- _What needs to be done_
Leaving out every picture, please repeat exactly the line that contains "Click the percent style icon" and each line after it through the final line below.
....
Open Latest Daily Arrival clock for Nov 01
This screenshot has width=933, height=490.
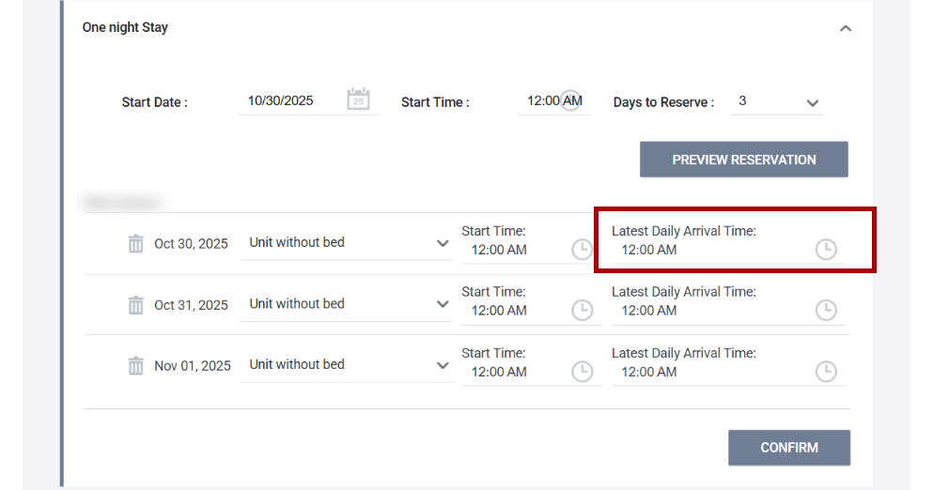click(825, 372)

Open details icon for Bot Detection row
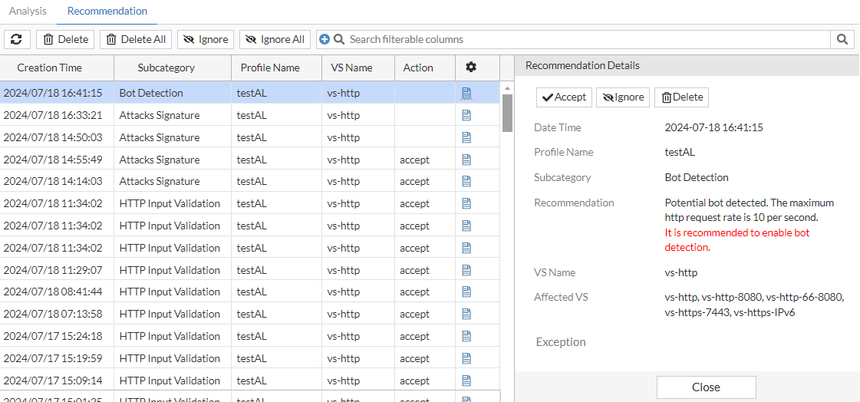pos(466,93)

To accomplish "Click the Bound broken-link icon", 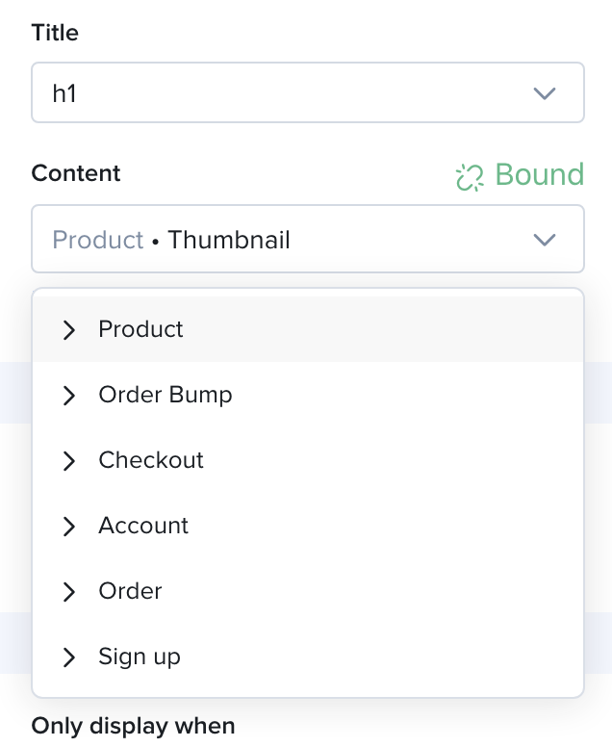I will pyautogui.click(x=470, y=177).

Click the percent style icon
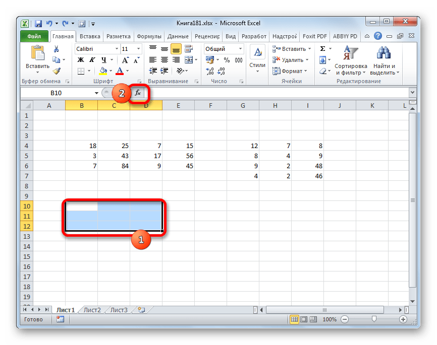(x=227, y=60)
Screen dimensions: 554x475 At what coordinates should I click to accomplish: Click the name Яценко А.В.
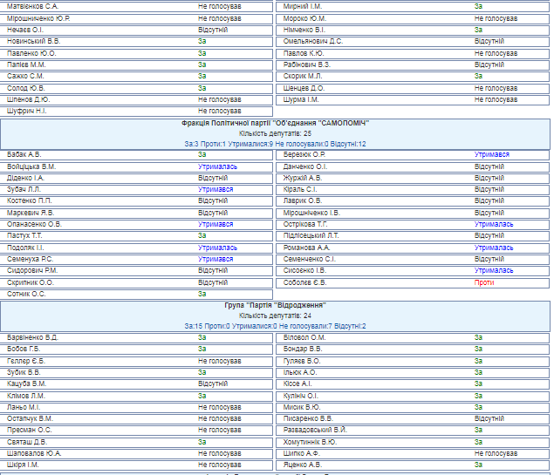coord(303,465)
....
- _Task result_
Click the percent style icon
(x=227, y=60)
Screen dimensions: 554x475 At what coordinates should I click to accomplish: Click the name Яценко А.В.
coord(303,465)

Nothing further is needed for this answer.